Once the horns are accessible, locate both the high-tone and low-tone horns, usually mounted to the radiator support. Each horn will have a power wire (and may ground through its mounting bracket or a separate ground wire).

Removing the Original Horns

To remove the OEM horns:

Unplug the electrical connector from each horn.

Use a socket or wrench to remove the bolt that secures each horn to the mounting bracket or radiator support.

Inspect the wiring for any corrosion, damage, or fraying.

If you’re reusing the same wires for a new horn, be sure they’re clean and have solid terminal connections.

Installing a Replacement or Aftermarket Horn

OEM Replacement:

If you’re replacing the horn with the same OEM or similar unit, simply mount the new horn in the original position using the factory hardware.

Plug in the connector or splice in the wires using crimp connectors or solder.

Be sure the bracket is grounded (if it serves as the ground path).

Aftermarket Horns:
Installing an aftermarket horn such as a Hella Supertone, Wolo, or Fiamm unit may require:

Mounting Considerations: Most aftermarket horns come with a universal L-bracket. Find a spot on the frame or radiator support that allows proper sound projection and doesn’t obstruct other components. Use existing bolt holes when possible.

Electrical Connection: Aftermarket horns often require a ground and a positive terminal. Use a ring terminal to secure the ground to a clean metal surface on the chassis.

Using a Relay: Louder horns typically draw more amperage than the OEM system can handle. In this case:

Use a 30/40 amp relay.

Connect pin 30 to a fused 12V source (battery or accessory).

Pin 85 goes to the horn switch wire (original horn wire).

Pin 86 goes to ground.

Pin 87 goes to the new horn’s positive terminal.

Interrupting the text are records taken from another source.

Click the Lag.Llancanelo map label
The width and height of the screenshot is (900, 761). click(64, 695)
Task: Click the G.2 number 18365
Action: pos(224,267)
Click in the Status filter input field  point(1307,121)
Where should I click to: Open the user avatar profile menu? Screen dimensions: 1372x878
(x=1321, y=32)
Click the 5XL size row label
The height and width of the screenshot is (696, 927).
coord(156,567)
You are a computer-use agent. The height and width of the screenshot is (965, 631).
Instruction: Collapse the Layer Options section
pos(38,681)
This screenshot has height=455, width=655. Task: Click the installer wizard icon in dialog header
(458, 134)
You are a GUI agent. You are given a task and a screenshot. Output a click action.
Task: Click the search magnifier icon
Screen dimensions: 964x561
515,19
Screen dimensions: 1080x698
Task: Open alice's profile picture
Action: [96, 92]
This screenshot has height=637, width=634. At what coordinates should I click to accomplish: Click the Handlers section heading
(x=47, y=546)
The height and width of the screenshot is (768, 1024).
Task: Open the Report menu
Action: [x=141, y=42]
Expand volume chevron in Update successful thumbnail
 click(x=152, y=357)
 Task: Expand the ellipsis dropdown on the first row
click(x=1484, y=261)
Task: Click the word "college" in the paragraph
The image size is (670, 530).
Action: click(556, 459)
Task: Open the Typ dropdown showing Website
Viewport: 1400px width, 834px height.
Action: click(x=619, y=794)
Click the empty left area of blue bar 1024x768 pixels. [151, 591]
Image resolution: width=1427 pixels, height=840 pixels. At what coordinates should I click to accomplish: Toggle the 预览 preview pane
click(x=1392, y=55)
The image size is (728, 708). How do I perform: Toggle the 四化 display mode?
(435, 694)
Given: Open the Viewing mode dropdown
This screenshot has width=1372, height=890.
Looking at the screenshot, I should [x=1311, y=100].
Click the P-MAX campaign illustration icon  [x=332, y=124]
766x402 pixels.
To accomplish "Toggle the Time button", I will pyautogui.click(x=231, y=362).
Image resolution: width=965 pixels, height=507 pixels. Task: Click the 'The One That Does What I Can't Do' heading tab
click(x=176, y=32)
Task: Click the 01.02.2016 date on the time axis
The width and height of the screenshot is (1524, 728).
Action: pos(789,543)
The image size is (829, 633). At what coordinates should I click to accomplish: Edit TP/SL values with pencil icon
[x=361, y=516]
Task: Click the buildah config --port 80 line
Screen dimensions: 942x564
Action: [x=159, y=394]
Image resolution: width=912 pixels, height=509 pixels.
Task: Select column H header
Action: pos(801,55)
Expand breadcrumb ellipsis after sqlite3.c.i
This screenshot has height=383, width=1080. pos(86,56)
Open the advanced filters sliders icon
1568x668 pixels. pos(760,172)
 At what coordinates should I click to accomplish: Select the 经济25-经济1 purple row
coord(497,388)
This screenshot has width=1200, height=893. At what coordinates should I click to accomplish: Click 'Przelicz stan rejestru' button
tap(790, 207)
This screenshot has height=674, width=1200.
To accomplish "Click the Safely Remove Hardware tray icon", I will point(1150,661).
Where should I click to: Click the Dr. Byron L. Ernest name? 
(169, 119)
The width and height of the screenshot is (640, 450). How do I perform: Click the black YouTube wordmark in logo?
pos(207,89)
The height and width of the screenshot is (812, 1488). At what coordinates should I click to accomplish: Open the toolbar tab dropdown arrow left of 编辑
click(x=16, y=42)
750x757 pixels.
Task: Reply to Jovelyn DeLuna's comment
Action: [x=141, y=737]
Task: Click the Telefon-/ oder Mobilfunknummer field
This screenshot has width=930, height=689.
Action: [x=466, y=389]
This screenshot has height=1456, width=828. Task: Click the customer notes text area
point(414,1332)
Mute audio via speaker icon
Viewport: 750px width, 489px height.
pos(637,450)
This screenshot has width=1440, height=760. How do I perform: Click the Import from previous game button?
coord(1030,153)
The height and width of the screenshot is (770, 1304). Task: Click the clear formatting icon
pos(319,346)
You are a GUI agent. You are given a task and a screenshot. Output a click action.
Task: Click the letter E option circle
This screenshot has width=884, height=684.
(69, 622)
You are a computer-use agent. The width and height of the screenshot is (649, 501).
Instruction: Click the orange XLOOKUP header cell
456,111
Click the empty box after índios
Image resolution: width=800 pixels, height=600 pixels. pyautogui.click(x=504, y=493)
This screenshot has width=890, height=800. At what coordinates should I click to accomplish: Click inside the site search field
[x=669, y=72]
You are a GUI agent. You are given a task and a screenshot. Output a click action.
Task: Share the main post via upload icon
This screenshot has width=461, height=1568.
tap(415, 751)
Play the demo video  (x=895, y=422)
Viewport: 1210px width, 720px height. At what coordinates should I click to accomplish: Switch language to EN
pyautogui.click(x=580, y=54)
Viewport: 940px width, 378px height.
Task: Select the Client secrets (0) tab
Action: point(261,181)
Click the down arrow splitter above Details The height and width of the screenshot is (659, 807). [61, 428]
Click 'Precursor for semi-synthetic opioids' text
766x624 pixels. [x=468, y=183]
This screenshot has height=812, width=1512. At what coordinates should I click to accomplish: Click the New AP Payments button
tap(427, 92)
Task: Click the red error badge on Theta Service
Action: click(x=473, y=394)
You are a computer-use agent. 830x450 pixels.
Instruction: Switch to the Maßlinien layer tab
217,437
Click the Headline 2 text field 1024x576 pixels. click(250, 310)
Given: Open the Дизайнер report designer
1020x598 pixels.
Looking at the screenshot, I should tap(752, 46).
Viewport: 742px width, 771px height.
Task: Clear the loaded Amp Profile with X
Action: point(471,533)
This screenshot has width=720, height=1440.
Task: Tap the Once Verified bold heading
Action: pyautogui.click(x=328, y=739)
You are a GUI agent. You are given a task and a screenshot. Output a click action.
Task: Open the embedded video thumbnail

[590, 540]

Ground the horn’s negative terminal to the chassis.

This setup protects your factory wiring and ensures consistent horn performance.

Troubleshooting After Installation

If your horn isn’t working after the replacement, consider the following checks:

Check the Fuse:

The G35 horn circuit uses a 10A or 15A fuse located in the fuse box under the hood (IPDM).

Refer to your owner’s manual or fuse box diagram to locate it.

If blown, replace it with a fuse of the same amperage.

Check the Relay:

The horn relay may have failed or not be properly engaging.

Swap it with another identical relay from the fuse box (like the A/C or fog light relay) to test.

If the horn works with the swapped relay, replace the old one.

Horn Switch (Steering Wheel Button):

If pressing the horn does nothing and you’ve confirmed the horn itself works, the issue may lie in the horn switch or clock spring.

The clock spring is a spiral-wound electrical connector inside the steering wheel that allows the horn, airbag, and audio controls to function while the wheel turns.

A broken or worn clock spring can cause intermittent or total failure of the horn switch.

Replacing it requires removing the airbag and steering wheel and should be done with caution.

Grounding Issues:

If the horn is mounted securely but doesn’t work, test the ground.

Use a multimeter to ensure you have continuity between the horn bracket and chassis ground.

Rust, paint, or corrosion can prevent proper grounding.